Ecamsule (USAN, trade name Mexoryl SX, INCI terephthalylidene dicamphor sulfonic acid) is an organic compound which is added to many sunscreens to filter out UVA rays. It is a benzylidene camphor derivative, many of which are known for their excellent photostability.

==Mode of action==
Exposed to UV, ecamsule undergoes reversible photoisomerization, followed by photoexcitation. The absorbed UV is then released as thermal energy, without penetrating the skin.

UVB rays cause short-term sunburn and skin cancer; UVA rays cause wrinkling and may have some role in development of skin cancer. There is no official rating for UVA protection in the US. In Europe, there are several different rating systems that are used to measure effectiveness in blocking UVA rays, including the IPD (immediate pigment darkening assay) and the PPD (persistent pigment darkening assay). Ecamsule protects against UV wavelengths in the 290–400 nanometer range, with peak protection at 345 nm. Because ecamsule does not cover the entire UV spectrum, it should be combined with other active sunscreen agents to ensure broad-spectrum UV protection. Ecamsule is a photostable organic UVA absorber, meaning it doesn't degrade significantly when exposed to light. This is in contrast to the widely used UVA absorber avobenzone that is not intrinsically photostable and requires photostabilizers to prevent significant degradation in light.

[Stored records]
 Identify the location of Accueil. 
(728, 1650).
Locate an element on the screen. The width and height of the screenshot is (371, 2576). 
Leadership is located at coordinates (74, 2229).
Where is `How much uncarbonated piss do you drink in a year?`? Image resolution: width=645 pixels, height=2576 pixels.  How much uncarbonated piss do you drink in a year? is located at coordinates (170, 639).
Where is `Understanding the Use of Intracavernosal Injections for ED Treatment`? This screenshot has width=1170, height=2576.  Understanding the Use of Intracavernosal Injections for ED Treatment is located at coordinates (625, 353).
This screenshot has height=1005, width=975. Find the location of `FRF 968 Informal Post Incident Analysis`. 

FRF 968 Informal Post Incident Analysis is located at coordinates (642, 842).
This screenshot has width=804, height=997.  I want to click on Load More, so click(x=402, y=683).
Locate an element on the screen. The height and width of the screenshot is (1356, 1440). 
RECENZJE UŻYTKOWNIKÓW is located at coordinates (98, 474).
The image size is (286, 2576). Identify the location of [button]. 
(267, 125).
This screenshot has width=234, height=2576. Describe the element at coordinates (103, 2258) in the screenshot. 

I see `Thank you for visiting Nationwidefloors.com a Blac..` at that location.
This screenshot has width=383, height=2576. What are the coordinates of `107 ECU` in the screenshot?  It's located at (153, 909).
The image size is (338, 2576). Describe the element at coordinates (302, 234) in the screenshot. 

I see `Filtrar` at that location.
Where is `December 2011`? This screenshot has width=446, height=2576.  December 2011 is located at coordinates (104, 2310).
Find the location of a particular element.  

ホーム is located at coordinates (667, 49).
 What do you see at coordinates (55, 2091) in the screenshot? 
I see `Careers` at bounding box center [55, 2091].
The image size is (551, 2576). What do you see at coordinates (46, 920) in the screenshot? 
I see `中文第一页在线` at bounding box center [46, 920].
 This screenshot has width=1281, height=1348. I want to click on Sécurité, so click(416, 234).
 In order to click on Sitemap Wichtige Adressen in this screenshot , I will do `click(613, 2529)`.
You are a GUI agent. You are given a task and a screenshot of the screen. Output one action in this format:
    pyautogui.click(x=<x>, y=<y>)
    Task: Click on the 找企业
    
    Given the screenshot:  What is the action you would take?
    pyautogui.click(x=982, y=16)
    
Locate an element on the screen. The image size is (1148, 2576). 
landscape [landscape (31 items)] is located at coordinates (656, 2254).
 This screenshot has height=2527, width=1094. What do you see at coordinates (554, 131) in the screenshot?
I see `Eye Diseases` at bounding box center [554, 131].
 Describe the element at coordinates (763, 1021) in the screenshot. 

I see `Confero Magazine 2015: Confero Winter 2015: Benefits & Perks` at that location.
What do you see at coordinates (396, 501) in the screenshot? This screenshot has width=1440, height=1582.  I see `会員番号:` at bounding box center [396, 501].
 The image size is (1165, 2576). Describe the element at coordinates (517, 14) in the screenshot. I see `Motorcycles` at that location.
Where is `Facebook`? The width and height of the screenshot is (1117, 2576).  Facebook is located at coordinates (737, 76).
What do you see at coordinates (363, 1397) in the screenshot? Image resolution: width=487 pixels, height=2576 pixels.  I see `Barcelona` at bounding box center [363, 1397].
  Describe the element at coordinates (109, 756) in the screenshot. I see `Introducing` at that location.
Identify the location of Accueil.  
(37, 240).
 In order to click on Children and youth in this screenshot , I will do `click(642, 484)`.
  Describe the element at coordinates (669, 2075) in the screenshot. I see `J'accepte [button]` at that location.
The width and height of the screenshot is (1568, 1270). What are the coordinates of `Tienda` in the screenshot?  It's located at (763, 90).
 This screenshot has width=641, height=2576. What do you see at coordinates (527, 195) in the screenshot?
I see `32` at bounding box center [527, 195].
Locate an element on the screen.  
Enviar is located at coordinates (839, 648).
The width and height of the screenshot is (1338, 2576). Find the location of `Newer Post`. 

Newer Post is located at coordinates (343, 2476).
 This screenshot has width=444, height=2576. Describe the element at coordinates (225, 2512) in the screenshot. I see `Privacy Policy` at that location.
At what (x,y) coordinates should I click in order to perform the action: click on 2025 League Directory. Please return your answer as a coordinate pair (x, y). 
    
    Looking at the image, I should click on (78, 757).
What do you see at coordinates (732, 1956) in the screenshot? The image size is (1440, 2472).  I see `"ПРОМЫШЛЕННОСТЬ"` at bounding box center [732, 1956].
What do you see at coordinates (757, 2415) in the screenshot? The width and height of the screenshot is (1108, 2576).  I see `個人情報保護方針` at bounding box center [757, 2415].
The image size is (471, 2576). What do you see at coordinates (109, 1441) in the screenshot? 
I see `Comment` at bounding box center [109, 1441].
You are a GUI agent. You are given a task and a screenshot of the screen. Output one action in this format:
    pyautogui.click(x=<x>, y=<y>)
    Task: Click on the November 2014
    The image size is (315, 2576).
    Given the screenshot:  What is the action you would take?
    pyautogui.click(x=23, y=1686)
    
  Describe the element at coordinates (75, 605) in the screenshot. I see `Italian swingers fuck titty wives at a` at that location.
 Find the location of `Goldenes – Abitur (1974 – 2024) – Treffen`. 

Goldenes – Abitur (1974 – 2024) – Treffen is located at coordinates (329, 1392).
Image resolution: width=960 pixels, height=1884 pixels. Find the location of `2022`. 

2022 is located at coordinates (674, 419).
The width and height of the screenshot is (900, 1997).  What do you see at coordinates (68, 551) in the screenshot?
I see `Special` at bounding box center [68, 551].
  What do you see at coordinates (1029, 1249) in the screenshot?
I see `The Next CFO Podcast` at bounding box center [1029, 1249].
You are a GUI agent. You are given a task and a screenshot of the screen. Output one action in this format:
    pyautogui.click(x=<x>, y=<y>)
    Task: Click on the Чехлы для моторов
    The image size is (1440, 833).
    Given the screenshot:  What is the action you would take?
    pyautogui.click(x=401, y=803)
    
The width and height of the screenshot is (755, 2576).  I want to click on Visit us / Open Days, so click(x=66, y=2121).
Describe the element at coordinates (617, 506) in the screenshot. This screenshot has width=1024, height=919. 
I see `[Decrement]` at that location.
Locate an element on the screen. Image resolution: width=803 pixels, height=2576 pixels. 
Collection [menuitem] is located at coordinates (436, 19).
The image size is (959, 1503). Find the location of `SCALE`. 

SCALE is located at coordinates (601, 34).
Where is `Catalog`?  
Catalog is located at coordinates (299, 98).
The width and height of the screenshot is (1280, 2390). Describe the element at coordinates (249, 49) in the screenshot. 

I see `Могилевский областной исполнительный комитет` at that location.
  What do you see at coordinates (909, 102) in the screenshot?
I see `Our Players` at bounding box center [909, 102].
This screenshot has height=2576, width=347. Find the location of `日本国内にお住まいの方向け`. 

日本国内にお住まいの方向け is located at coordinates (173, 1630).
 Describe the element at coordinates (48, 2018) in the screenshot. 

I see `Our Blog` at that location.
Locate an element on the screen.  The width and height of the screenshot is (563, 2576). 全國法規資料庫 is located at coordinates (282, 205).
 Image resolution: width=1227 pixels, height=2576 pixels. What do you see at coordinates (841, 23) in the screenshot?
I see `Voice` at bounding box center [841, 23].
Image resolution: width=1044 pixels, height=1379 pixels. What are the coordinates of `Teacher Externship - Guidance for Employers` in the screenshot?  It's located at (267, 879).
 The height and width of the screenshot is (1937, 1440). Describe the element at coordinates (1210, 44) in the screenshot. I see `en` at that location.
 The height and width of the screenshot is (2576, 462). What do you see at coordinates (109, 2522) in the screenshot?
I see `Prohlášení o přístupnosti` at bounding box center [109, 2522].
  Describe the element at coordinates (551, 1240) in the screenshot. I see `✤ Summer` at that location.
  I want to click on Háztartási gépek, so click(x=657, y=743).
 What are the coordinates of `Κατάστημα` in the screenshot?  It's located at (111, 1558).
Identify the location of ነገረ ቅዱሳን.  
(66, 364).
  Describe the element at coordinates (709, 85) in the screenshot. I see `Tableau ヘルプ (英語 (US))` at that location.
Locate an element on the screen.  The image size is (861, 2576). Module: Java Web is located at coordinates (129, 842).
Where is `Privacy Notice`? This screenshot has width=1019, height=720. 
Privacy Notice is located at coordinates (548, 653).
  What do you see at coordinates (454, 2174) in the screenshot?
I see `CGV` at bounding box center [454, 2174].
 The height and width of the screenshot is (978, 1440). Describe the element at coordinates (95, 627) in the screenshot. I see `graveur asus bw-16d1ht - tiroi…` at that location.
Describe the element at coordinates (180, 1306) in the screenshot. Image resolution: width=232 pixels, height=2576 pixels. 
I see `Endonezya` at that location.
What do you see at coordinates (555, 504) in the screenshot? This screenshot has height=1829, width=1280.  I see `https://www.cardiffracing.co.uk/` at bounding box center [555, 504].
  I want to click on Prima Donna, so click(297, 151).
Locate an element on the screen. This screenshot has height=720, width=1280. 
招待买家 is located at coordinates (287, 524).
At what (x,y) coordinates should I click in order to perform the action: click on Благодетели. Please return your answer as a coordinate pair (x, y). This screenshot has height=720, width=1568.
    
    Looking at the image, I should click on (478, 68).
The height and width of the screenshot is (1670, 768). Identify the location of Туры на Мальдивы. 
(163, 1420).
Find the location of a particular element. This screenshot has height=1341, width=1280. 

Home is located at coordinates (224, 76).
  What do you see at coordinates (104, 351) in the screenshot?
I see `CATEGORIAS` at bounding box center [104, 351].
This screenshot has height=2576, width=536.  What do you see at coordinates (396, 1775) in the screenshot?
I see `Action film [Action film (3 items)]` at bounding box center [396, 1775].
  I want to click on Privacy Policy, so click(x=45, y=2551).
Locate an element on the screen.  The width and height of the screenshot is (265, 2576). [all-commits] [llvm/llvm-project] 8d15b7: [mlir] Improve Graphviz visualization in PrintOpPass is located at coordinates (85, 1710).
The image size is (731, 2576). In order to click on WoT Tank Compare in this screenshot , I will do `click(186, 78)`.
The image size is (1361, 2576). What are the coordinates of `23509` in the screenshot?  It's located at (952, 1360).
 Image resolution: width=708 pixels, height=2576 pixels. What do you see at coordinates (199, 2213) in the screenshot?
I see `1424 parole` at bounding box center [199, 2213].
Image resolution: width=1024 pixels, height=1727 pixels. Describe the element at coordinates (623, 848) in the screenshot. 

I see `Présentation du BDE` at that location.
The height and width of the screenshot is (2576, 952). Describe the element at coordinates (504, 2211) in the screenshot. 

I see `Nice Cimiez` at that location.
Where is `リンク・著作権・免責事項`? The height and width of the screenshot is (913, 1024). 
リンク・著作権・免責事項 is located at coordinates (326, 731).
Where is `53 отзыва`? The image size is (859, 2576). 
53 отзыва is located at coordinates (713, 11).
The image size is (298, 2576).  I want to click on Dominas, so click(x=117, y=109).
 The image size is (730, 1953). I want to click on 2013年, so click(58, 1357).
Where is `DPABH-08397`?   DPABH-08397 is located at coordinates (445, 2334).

▶ _Work instruction_
Copy the passage from the ecamsule text word for word, beginning at the words "Ecamsule (USAN, trade" and ending after the words "penetrating the skin.".

▶ _Response box_
Ecamsule (USAN, trade name Mexoryl SX, INCI terephthalylidene dicamphor sulfonic acid) is an organic compound which is added to many sunscreens to filter out UVA rays. It is a benzylidene camphor derivative, many of which are known for their excellent photostability.

==Mode of action==
Exposed to UV, ecamsule undergoes reversible photoisomerization, followed by photoexcitation. The absorbed UV is then released as thermal energy, without penetrating the skin.